The power truly is with the people according to Tom Davies
It’s a new season, hopes spring eternal (for a while anyway) and it’s time to dwell on some positive developments at embattled clubs. The fan takeovers at Stockport and Rushden over the summer bring the number of British clubs now owned and operated by supporters’ trusts to 12, with another, Brentford, run if not yet owned by fans.
Although democratic supporter ownership is still mostly concentrated in the lower divisions and non-League game, and has tended to emerge in response to severe crisis, a notable feature of the takeovers at Edgeley Park and Nene Park (the latter covered on page 15) has been their amicable nature, with chairmen and owners willingly handing over the reins.
Increasingly, supporters are using arguments that ten or 15 years ago chairmen would have used against them – that fans are hopelessly idealistic and unable to deal with cold hard business realities – and presenting a model of club stewardship that contrasts starkly with the dizzy profligacy that has characterised much post-1992 football management. Even if – as at Enfield Town, AFC Wimbledon, AFC Telford and FC United of Manchester – supporters have had to start up new clubs from scratch. The other clubs owned and operated by trusts are Bournemouth, Chesterfield, Exeter City, York City, Clydebank and Newport (Isle of Wight).
The Stockport deal struck in July was the culmination of five months of talks between the trust and previous owners Cheshire Sports (see WSC 218), who had invited the trust on board on the proviso that it came up with a viable business plan. The result was a takeover that gives the trust a 98 per cent stake in the club, a 25-year lease on the ground at £1 a year and an option to buy the ground within ten years.
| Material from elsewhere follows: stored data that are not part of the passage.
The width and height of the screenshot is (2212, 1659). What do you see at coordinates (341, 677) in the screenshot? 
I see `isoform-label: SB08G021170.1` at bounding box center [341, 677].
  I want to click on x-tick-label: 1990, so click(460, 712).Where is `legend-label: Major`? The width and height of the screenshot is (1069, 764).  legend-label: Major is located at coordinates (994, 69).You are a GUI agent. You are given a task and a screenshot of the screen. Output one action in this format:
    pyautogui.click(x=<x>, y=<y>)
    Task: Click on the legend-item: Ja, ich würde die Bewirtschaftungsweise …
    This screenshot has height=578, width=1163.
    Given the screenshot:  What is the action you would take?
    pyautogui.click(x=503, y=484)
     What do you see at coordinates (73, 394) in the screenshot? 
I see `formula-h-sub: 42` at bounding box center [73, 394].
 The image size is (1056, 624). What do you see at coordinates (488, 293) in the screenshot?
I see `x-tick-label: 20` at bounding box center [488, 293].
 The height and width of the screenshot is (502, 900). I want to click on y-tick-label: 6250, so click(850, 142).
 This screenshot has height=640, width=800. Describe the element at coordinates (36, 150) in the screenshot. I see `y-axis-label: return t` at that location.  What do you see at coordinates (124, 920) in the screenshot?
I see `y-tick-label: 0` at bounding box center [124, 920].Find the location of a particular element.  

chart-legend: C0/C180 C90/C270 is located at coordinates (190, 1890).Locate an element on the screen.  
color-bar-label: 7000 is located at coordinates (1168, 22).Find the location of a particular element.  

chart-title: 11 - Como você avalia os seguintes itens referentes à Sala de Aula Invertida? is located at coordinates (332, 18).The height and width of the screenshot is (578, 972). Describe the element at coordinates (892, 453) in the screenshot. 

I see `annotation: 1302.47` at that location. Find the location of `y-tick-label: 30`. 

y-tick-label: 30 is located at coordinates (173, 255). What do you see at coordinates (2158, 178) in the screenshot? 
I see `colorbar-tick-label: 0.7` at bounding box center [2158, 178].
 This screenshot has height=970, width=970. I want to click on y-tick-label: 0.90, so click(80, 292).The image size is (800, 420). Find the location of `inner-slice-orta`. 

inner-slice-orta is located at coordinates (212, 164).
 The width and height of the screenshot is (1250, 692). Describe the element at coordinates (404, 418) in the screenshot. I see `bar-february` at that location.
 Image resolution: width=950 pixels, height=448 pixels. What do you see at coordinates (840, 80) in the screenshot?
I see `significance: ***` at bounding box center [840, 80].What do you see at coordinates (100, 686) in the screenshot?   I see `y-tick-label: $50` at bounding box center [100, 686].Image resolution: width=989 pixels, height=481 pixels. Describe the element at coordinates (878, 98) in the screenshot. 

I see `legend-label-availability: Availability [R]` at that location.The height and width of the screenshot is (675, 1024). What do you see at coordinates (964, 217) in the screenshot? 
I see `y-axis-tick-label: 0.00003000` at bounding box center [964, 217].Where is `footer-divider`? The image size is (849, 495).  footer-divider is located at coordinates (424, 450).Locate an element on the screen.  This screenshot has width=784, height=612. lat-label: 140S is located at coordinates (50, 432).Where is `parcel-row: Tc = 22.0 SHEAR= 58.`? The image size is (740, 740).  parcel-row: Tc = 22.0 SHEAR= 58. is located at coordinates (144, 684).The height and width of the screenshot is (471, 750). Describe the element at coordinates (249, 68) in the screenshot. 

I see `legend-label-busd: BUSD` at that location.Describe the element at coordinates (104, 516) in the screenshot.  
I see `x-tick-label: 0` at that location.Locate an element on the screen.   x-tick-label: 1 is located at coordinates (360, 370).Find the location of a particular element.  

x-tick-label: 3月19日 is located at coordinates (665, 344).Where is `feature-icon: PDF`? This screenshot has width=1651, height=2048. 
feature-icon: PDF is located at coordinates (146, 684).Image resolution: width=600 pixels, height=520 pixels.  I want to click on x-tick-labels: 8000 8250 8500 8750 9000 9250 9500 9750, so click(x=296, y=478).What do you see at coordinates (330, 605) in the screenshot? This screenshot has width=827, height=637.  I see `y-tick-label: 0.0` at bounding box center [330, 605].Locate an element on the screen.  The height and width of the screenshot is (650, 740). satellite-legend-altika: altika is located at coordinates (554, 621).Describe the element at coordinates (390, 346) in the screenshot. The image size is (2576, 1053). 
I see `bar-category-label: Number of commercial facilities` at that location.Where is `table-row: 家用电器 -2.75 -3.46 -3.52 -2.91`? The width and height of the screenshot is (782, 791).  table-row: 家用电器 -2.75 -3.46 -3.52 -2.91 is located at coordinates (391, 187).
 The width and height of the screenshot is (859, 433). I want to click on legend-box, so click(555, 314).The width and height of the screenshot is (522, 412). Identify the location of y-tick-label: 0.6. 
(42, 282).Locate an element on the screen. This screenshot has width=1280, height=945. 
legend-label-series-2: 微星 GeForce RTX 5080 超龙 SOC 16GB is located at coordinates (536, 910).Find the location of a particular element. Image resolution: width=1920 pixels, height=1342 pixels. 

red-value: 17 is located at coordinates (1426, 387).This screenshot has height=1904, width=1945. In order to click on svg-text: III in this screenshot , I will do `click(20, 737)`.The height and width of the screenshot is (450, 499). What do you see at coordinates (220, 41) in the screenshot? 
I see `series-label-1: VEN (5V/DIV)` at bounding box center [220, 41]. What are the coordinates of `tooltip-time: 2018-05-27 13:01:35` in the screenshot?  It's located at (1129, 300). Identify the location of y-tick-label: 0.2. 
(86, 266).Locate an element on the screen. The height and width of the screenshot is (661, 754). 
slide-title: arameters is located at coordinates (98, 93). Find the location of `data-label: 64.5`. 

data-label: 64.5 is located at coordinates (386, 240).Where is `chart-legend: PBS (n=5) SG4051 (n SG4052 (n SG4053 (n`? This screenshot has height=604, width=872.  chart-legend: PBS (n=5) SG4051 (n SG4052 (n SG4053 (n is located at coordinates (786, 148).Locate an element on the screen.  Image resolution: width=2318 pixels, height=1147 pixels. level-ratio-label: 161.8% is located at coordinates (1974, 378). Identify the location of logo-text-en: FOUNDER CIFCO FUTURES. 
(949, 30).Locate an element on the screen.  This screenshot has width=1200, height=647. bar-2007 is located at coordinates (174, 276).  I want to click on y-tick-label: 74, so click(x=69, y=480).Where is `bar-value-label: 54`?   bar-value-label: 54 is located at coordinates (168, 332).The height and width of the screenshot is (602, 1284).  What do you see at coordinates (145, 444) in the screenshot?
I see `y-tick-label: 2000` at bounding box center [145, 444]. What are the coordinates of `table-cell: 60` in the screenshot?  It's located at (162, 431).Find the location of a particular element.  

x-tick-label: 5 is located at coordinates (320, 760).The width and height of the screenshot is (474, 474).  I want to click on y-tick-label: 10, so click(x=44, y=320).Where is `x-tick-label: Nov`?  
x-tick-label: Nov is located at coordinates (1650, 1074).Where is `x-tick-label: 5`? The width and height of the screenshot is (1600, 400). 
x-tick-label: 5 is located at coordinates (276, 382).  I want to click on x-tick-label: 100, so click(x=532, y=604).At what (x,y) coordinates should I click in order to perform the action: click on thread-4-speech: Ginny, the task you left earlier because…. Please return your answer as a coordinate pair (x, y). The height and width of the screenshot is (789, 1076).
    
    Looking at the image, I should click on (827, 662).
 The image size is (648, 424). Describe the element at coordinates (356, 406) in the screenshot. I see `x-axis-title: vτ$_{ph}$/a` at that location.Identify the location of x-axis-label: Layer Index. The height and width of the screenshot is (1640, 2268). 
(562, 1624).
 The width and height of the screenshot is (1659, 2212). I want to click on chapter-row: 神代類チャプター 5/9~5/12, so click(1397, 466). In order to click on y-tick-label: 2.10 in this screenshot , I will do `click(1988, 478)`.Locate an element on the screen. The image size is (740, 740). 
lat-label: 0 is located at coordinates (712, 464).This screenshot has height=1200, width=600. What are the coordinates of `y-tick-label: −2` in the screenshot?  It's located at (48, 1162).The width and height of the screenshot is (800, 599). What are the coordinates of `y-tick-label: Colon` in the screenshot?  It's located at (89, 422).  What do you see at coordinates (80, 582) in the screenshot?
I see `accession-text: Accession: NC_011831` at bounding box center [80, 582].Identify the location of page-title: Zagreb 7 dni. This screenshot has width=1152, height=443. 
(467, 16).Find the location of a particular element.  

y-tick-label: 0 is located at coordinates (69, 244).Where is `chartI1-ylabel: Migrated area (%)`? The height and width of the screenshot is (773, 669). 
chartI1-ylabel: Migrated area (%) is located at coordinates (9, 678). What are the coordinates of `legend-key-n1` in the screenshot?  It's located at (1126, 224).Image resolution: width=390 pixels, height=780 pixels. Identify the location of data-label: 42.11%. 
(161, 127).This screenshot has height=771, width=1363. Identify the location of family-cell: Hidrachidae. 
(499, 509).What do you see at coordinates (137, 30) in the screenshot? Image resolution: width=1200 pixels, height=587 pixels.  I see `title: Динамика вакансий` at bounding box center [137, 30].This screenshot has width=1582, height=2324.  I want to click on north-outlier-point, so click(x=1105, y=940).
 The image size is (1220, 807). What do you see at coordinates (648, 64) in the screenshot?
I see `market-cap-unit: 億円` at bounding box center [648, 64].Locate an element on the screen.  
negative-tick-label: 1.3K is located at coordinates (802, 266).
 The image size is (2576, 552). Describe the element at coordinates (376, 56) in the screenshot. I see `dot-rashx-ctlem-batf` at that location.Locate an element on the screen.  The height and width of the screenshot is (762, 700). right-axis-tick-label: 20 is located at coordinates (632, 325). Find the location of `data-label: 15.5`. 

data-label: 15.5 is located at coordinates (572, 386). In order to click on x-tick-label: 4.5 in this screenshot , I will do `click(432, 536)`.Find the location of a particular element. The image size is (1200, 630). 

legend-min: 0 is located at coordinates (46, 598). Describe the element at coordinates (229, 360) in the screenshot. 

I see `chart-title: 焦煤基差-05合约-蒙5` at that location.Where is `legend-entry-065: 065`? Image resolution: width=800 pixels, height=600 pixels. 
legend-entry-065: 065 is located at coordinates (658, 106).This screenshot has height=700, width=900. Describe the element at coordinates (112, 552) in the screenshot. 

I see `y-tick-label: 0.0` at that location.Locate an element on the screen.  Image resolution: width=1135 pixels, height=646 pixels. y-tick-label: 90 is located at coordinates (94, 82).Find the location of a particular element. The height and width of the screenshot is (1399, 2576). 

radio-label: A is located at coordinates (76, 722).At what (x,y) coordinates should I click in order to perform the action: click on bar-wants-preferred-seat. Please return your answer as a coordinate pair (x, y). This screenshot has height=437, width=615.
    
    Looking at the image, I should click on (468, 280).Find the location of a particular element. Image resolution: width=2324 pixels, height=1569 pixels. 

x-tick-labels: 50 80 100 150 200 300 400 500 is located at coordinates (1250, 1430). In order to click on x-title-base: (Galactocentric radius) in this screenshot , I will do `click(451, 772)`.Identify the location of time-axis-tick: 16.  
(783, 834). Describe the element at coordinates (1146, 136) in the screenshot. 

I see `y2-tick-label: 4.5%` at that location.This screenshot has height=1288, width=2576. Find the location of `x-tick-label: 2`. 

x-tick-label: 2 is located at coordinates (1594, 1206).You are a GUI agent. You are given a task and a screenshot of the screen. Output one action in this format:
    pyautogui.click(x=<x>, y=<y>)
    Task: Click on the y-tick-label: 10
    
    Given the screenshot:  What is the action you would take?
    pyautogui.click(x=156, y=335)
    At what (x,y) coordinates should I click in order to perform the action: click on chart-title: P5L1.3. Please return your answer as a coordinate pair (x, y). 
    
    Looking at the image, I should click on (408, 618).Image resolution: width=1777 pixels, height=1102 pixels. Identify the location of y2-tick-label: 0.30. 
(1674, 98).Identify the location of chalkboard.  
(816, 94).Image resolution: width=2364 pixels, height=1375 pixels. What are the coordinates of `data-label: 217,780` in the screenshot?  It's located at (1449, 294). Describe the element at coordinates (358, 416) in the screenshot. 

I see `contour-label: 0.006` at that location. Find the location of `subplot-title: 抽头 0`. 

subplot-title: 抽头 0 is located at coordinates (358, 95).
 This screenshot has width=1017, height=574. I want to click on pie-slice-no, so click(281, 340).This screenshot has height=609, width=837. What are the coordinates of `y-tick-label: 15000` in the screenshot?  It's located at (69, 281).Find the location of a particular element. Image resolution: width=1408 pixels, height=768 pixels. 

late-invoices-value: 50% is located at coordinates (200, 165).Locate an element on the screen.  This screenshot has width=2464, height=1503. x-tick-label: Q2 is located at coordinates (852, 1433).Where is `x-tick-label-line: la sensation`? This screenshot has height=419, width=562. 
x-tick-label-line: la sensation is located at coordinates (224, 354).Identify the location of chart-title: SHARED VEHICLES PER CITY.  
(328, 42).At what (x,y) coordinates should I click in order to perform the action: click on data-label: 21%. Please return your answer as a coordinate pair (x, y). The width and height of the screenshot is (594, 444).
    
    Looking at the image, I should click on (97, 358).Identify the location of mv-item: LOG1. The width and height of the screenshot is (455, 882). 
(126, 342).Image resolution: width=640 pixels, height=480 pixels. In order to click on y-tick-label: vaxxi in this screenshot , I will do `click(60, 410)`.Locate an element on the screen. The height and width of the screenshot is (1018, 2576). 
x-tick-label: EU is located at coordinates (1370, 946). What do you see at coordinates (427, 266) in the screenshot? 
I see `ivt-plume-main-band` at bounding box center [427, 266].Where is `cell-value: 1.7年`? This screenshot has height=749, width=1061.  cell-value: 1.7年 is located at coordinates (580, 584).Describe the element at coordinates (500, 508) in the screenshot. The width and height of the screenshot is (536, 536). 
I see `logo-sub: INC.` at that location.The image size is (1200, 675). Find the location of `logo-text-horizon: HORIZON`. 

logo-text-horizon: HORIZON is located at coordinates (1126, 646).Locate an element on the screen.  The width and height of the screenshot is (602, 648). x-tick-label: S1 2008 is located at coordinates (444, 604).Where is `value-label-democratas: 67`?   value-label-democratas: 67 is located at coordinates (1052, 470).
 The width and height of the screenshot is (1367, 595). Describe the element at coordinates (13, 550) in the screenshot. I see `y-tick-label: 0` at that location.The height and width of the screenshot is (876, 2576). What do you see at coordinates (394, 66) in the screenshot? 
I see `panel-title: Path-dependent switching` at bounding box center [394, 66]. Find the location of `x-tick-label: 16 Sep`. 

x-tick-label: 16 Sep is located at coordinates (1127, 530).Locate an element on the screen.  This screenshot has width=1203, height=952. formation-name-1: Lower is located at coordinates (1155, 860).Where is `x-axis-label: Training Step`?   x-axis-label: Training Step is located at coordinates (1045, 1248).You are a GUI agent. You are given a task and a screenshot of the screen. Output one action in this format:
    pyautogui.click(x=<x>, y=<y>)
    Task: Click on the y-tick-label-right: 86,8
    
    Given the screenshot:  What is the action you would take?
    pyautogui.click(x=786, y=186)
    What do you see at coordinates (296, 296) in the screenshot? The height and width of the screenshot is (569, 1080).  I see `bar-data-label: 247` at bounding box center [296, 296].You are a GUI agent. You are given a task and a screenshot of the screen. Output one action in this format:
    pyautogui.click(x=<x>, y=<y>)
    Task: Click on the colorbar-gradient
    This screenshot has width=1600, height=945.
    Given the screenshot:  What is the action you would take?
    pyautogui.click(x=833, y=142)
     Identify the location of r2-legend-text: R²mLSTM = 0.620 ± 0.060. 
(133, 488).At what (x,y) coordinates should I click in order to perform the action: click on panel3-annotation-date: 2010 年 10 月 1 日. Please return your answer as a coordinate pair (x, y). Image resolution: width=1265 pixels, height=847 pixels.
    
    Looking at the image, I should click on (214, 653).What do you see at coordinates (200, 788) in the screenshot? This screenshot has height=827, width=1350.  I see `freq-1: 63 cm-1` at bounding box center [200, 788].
One potential sticking point, though, is that former chairman Brendan Elwood, from whom Cheshire Sports bought County in 2003, still retains an interest in Edgeley Park and has not yet agreed to sell. Rugby union club Sale Sharks, who have been sharing with Stockport since the Cheshire takeover, will continue to play at the ground, too. But, as trust secretary Steve Johnson says: “For once the envious glances are directed from Stretford to Stockport and not the other way round.”
The task ahead for Brentford fans is altogether tougher. The Bees United trust are engaged in a frantic fundraising campaign to raise £1 million so they can exercise an option to take full control of the club and wrest it from the clutches of Ron Noades. The cash will take the form of an interest-free loan to the club, which will enable the terms of Brentford’s overdraft with the bank to be renegotiated. Noades’ company, Altonwood Holdings, currently guarantees the overdraft, but if the Back the Bees campaign can reach the £1m target it would free the club from that burden and pay off a major part of the overdraft.
At the time of writing, the campaign has raised at least £700,000 in pledges and donations but needs another £300,000 by the end of this month. Failure to reach the target would leave the club vulnerable to alternative take-overs, according to Bees United chairman Brian Burgess: “There is a serious risk of the club being sold to people who see it primarily as a property investment.”
The perennial cash worries aside, the trust’s credentials are strong. It has stemmed Brentford’s losses since taking over day-to-day management of the club in April 2003 and last season turned an operating surplus. Acquiring the majority shareholding is the next, vital step. It would also allow the trust to progress its already well developed plans for a new stadium in Lionel Road, next to Kew Bridge railway station.